A federal judge late last week dismissed a gaming giant’s pleas to continue cruises-to-nowhere from Miami with crews that have D-1 non-immigrant visas.

The issue isn’t so much the foreign flag but rather the status of the crew, the judge pointed out in ruling in favor of U.S. Customs and Border Protection (CBP) which halted the cruises late last year because of the Immigration and Nationality Act (INA). Resorts World Bimini, part of Malaysia-based Genting Group, which operates casino and resorts worldwide and is developing a resort in the Bahamas, brought the suit.

The company argued that for several decades CBP has issued numerous rulings under the Passenger Vessel Services Act (PVSA) allowing non-coastwise vessels to run the cruises so long as they enter international waters. 

CBP said it has consistently ruled that such cruises must be operated by crewmembers entitled to work in the U.S. The crew on the Bimini SuperFast (a 32,000-GT ship built in Germany with speeds up to 30 knots that the company bills as the fastest cruise ship in America) was fine on cruises to and from the Bahamas, but not on separate cruises to nowhere.

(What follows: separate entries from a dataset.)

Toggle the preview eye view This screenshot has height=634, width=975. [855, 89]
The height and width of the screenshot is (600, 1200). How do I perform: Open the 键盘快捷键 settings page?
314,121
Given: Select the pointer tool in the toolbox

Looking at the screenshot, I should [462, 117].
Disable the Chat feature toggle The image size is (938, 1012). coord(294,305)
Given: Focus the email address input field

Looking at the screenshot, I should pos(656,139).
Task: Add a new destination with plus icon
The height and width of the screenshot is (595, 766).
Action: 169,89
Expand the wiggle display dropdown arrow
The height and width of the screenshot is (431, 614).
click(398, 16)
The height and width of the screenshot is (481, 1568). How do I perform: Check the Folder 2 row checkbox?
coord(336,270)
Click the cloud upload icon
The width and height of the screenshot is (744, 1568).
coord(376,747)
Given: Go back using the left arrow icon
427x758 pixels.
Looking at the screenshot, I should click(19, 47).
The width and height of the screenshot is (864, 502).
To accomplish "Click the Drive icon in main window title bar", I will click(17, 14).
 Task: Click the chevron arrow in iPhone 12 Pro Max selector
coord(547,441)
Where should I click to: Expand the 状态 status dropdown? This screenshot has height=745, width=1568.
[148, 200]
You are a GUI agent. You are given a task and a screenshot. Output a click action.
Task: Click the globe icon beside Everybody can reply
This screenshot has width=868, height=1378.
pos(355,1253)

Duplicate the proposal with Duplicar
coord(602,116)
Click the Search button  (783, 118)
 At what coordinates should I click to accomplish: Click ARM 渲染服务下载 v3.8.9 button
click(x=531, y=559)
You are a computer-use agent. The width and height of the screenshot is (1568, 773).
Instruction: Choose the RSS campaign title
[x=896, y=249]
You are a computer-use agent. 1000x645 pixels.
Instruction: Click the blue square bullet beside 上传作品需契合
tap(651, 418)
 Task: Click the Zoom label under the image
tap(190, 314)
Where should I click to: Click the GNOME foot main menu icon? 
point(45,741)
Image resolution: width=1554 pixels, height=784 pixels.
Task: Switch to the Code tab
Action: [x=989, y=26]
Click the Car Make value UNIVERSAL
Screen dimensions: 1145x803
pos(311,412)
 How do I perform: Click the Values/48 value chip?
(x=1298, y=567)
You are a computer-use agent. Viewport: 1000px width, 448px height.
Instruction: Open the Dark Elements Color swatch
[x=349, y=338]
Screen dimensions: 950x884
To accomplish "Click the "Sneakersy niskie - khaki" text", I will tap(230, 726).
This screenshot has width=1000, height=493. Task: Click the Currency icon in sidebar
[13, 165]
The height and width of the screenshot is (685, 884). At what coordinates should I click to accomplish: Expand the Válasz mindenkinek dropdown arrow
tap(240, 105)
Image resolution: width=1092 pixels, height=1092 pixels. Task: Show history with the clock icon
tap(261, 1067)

U.S. District Judge Colleen Kollar-Kotelly, in Washington, D.C., said she found “nothing in the U.S. Customs rulings that can be read as exempting ‘cruises to nowhere’ from federal immigration laws.”

“We respectfully disagree with the ruling and are evaluating all options, including appeal,” the company said in a statement Monday. “This decision does not impact our ability to conduct day cruises, which will continue without interruption.”

Resorts World said in filings that its losses are “incalculable,” and it needs the cruises to meet its financial commitments which include a 10-year lease at PortMiami.